Lecture Notes
Business Statistics (QMB 2100)
Probability
Distributions
Introduction
When we calculated the probability of an
event in the last chapter, we assumed that all
the outcomes of a trial were equally likely.
This is an overly-restrictive assumption. This
chapter develops techniques to estimate
probabilities when the outcomes of a trial have
different probabilities, described by a probability distribution.

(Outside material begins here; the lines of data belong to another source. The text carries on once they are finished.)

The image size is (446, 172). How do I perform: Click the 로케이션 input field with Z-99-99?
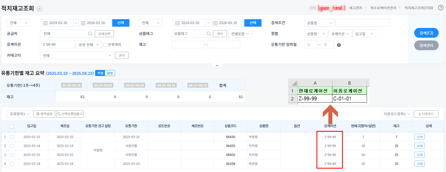57,44
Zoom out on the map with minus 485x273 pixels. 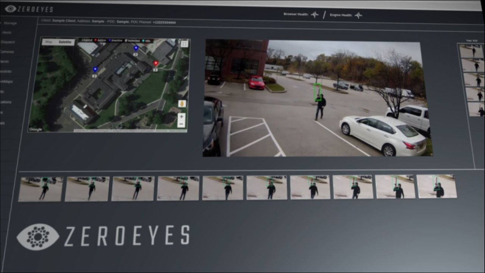pos(181,124)
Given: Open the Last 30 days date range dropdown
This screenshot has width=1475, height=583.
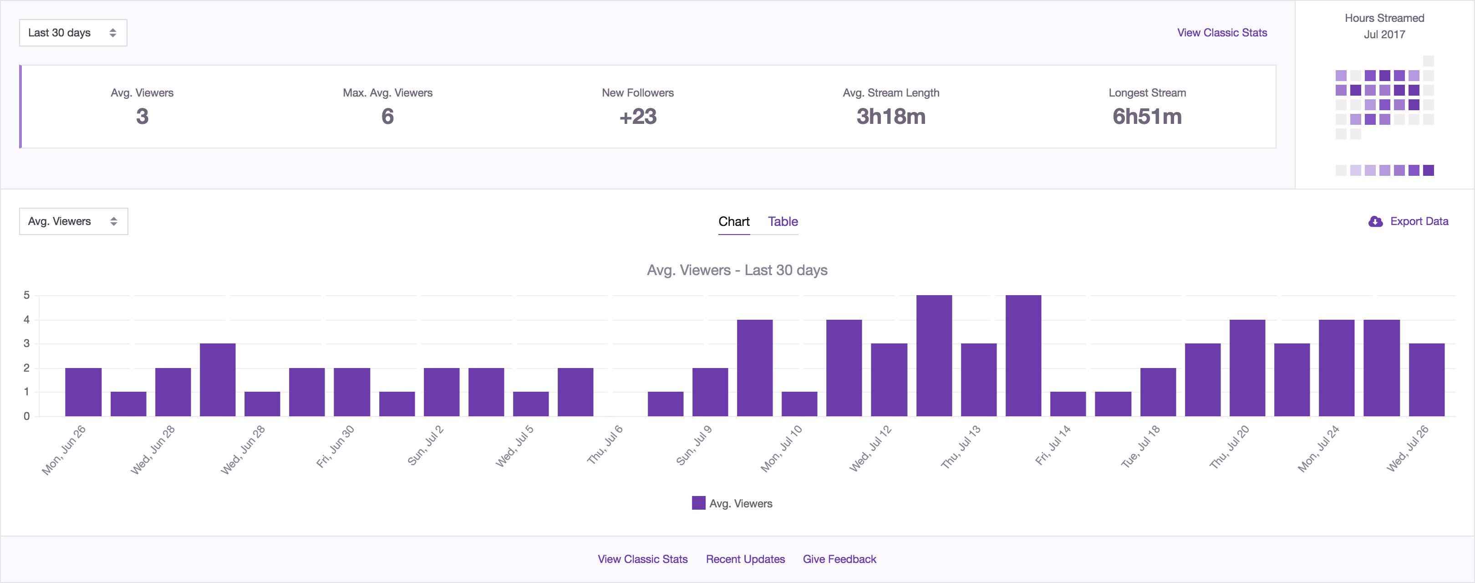Looking at the screenshot, I should tap(73, 33).
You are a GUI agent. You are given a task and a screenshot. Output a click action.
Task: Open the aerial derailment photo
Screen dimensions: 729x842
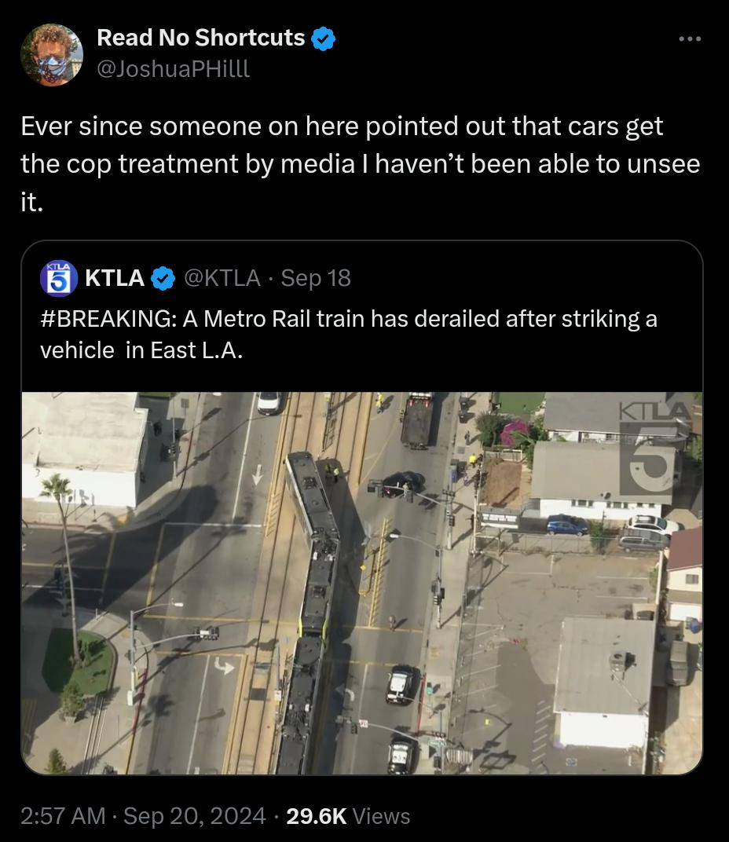[x=361, y=583]
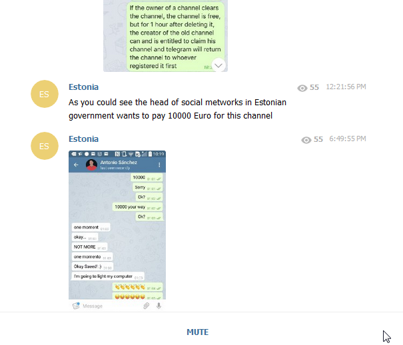Click the ES avatar beside the 6:49:55 PM post
The image size is (403, 345).
45,146
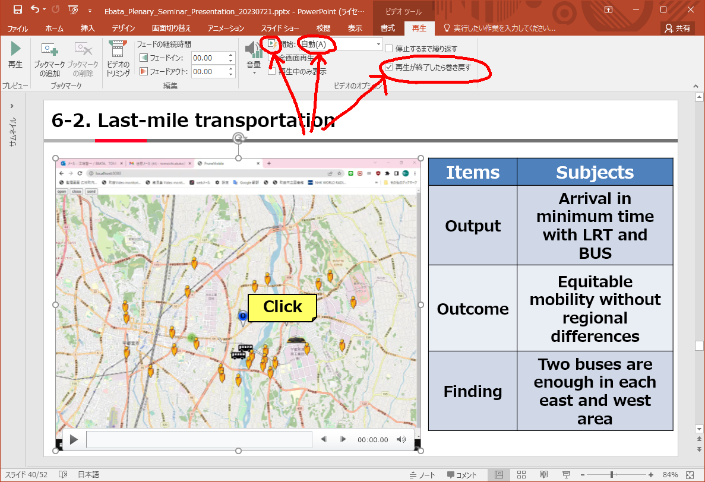Image resolution: width=705 pixels, height=482 pixels.
Task: Switch to the 書式 (Format) video tools tab
Action: click(x=388, y=28)
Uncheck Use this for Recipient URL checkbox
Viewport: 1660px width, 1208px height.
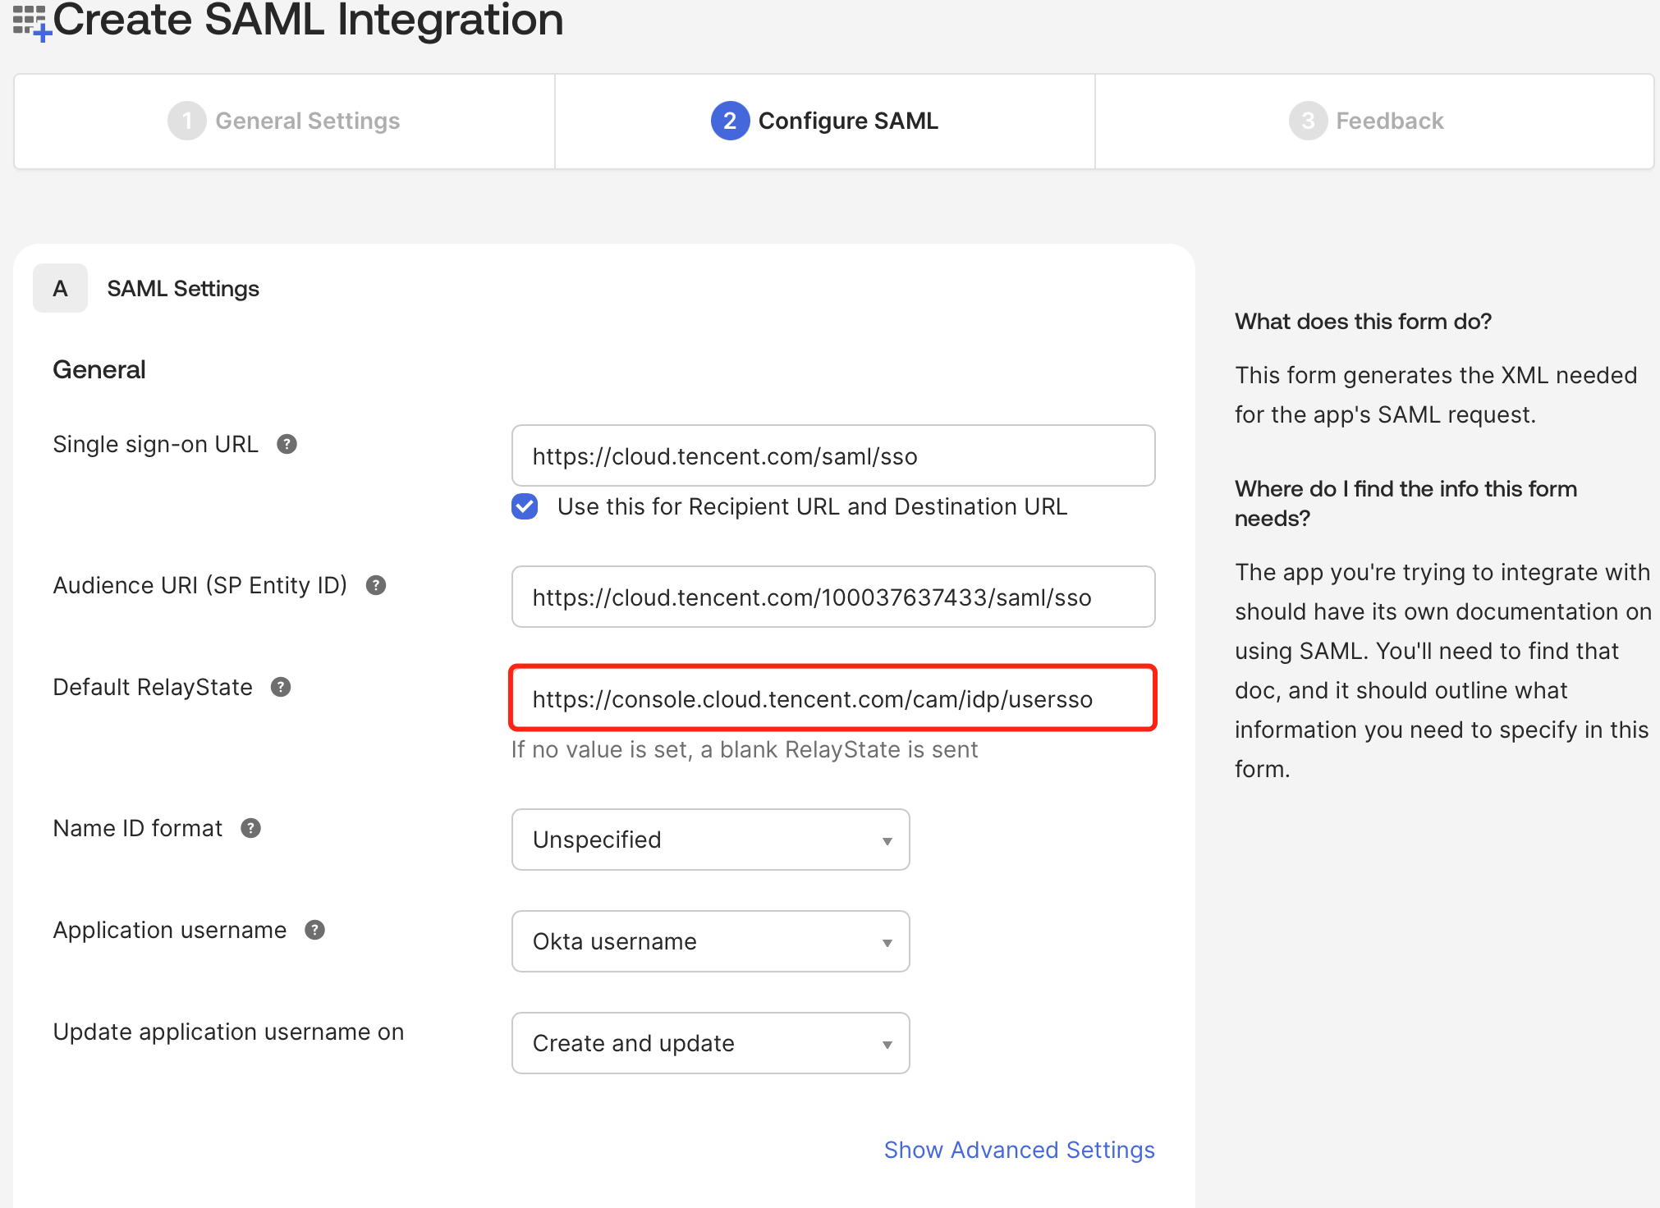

Random Variables and Probability Models
Random Variables. We will define a random variable this way:
| A random variable is an
event (the outcome of a trial) for
which you would like to calculate a
probability. |
The possible
number of values for the event (the number
of possible outcomes of the trial) must be
greater than one; events that can only be a
single value are constants.
There are two
types of random variables:
- Discrete random variables are
those whose possible values can be
enumerated (a finite set)
- Continuous random variables are those that can take on any
of a set of values that cannot be
enumerated (an infinite or very large
set)
Here is a table
of the examples given in the text (p 72):
Examples of Discrete
and Continuous
Random Variables |
| Event |
Possible Values |
Type of
Random Variable |
| Number of boys in three children |
0, 1, 2, 3 |
? |
Number of ovens not working out
of five in the bakery |
0, 1, 2, 3, 4, 5 |
? |
| Lifetime of a computer chip |
800-1,300 hours |
? |
| Weight of a package |
1 to 5 lbs |
? |
Probability Models,
Distributions, and Histograms
A
probability model is used to
help determine the probabilities of
events.
This chapter discusses two commonly used
probability models:
-
For discrete random
variables, the binomial
probability model
-
For continuous random variables, the
normal probability model
To make a probability
model useful, we need a probability
distribution:
| A discrete probability
distribution consists of all the
possible values of a random variable
and their associated probabilities.
|
For example, for the random variable
"the number of heads in 3 flips of a coin",
we can determine from the previous chapter
that the possible values are 0, 1, 2, and 3,
with the probabilities 0.125, 0.375, 0.375
and 0.125, respectively. (Draw a tree
diagram to see this); this constitutes a
probability distribution, because every
possible outcome has been identified, with
its corresponding probability of occurrence.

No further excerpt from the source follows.